When we got our first family dog, I was surprised to learn a new way to walk. Not the forward and up-to-sky and skyline gaze of an architect, but the down-and-outward search of an 8-inch-tall fur ball of pent-up energy. Unseen sounds and smells guide Hey Dan (or HD, though my daughter insists his name is Hayden) as I work to remain untangled, surging left toward the granite cornerstone, then pivoting back toward the bike chained to the street tree fence, and then stopping, listening with ears cocked, anticipating the dog rounding the next corner. Here, a recurring dynamic unfolds — the gravitational pull of dogs straining on their leashes, circling toward each other, whether old friends or new acquaintances.

HD's unquenched drive to encounter anyone and everyone who passes by, dog or human, feels like a referendum on our Northeastern norm of passing one another without much acknowledgment, eyes averted, moving in our own lanes. Walking with him, I break out of my lane, waving good morning at 5:25 to the woman tossing our morning paper from her slow-moving car, conversing at 8 AM with our neighborhood plumbing contractor (who is always at the ready with a doggy treat) while his dog and mine check each other out, and running into unknown neighbors in the evening who say hello to HD and recount having seen my wife or daughter on a previous walk.

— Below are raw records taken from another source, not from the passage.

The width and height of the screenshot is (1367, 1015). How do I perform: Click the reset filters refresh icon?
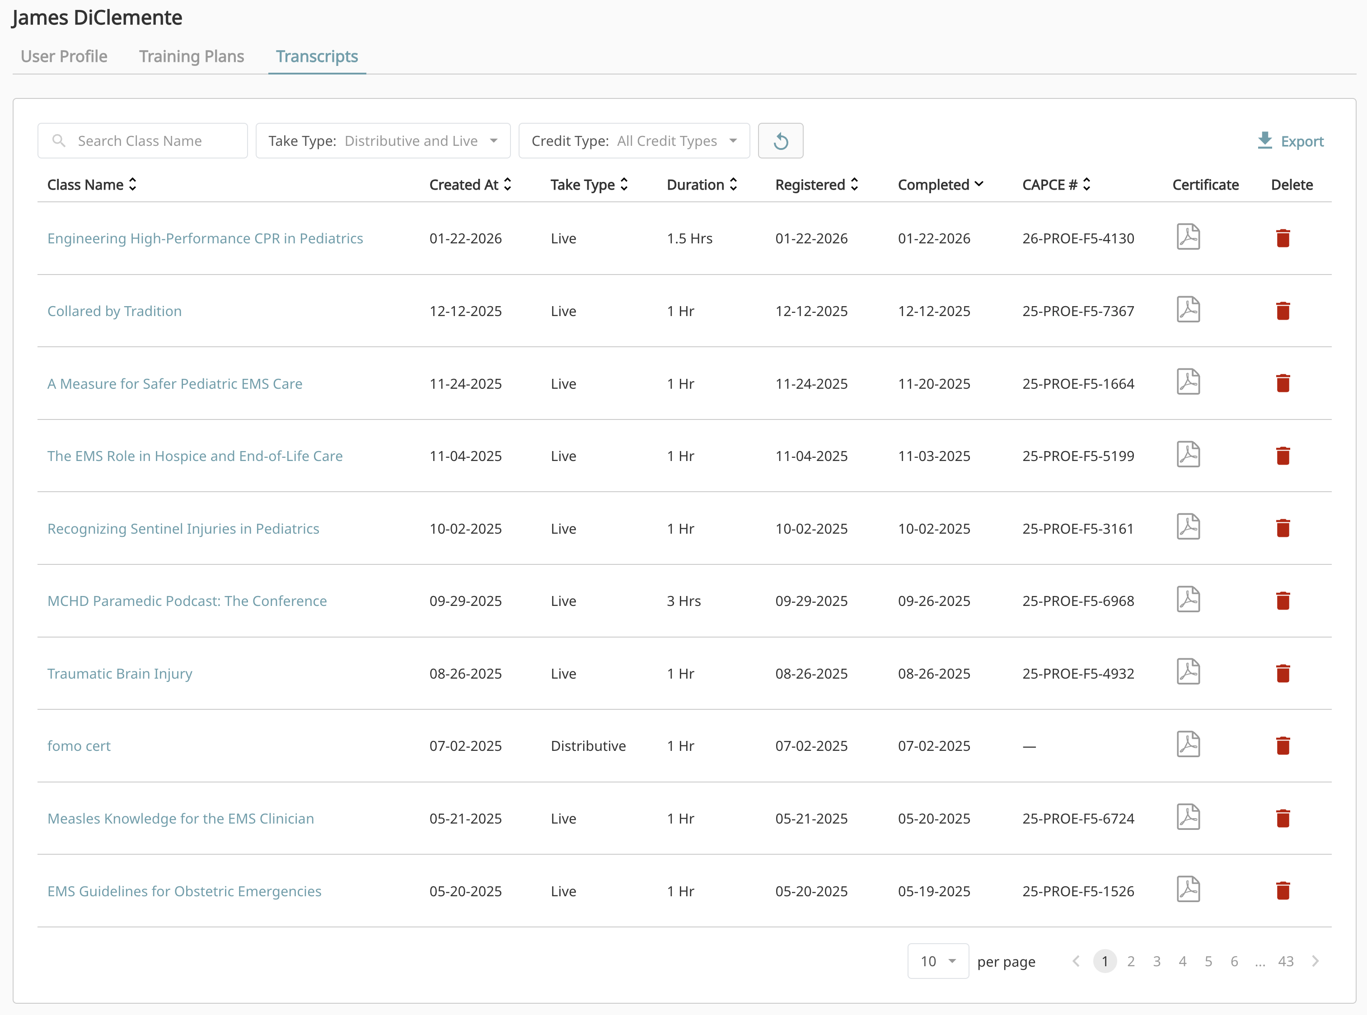[x=781, y=140]
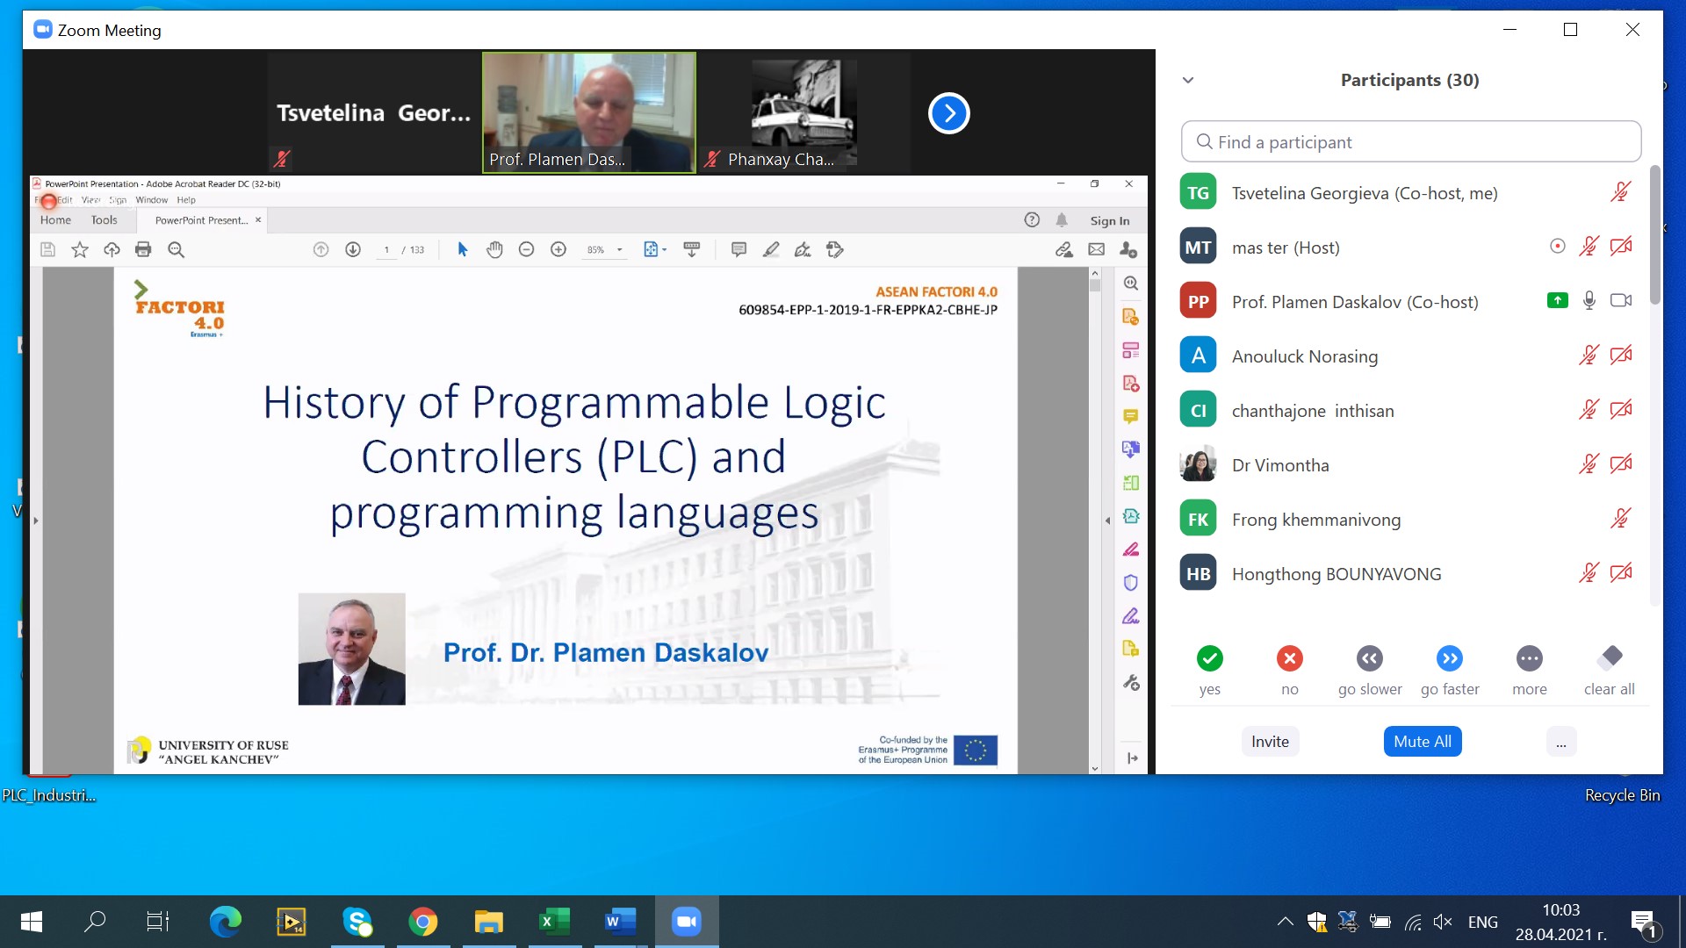This screenshot has width=1686, height=948.
Task: Click the Invite button
Action: [1270, 742]
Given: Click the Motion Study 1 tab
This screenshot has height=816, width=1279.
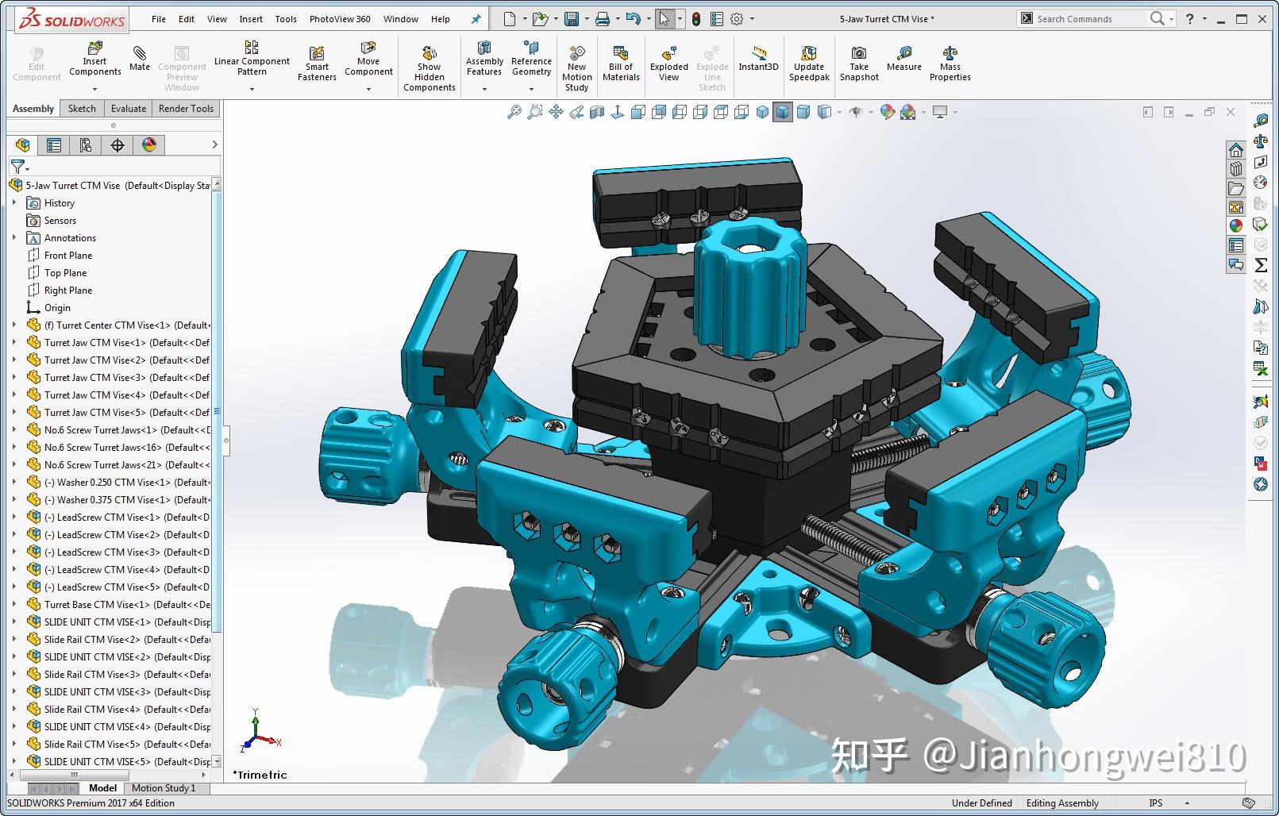Looking at the screenshot, I should [x=165, y=787].
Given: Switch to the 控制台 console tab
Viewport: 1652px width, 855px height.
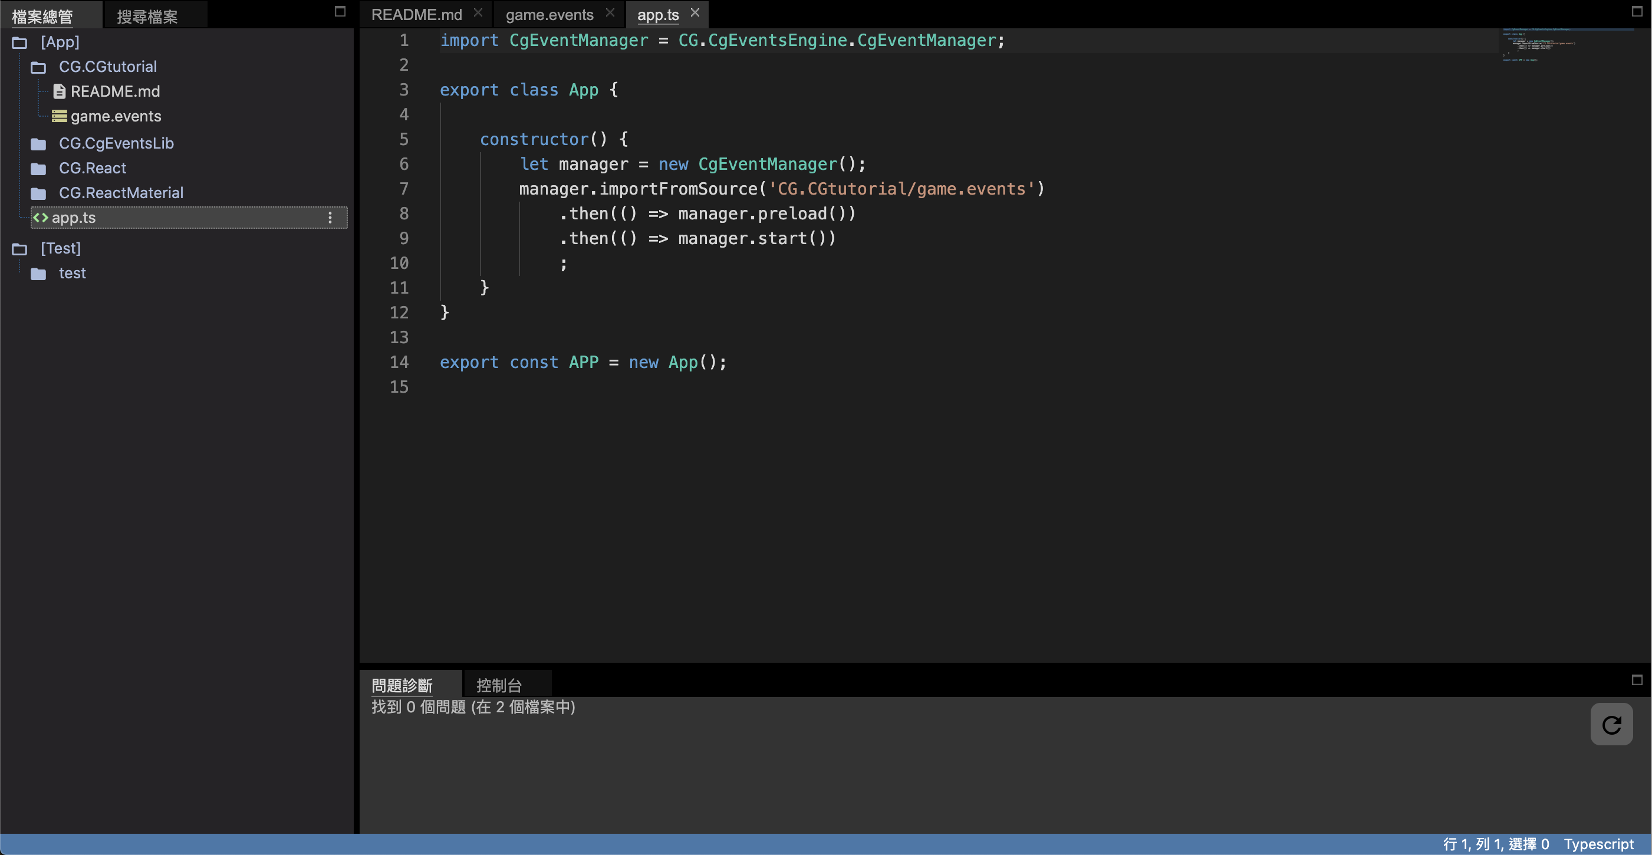Looking at the screenshot, I should tap(498, 685).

With HD, I navigate my neighborhood much more often than ever before. I encounter the daily parade of its different groups: the early risers, the workforce marchers, the families hand in hand on the way to school or to the playground, the university students hauling books during the day and laundry at night, the elderly couples strolling, the joggers and boot campers, the shopkeepers leaning out their doors, the liquorstore manager who welcomes dogs as well as their owners—and, of course, my fellow dog walkers, with their stop-and- start pace.

On each outing, I encounter my neighborhood, brick paver by brick paver. I decipher the complex micro-topography of our sidewalks: looking for the story behind missing pavers, feeling the slow progress of a tree trunk warping my path, pacing myself to the rhythm of stooped entries and cellar doors, marveling at the variety of mini gardens in planters. I map the pattern of quiet streets and active streets and measure their narrowness. With each trace of former storefronts converted to ground-floor housing, I think of the fragility of retail in our neighborhood and worry that I should be a better customer in the future.

Even the messy stuff of dog ownership is instructive. Being responsible for a dog in the city, ever ready with extra plastic bags, has made me hyperconscious of our mutual responsibility for keeping our streets and sidewalks clean. Walking a city's open spaces — its streets and plazas, parks and waterfronts — is what I remember most vividly about cities I've visited and has always been the best way to get to know a place. For 30 years, I have been grateful for living in such a walkable city as Boston, and these days, I am seeing my neighborhood anew. It's a slower, friendlier place — a place where we pick up after ourselves and look after one another. My corner of the city feels a bit more village-like, each time I traverse familiar terrain to walk the dog.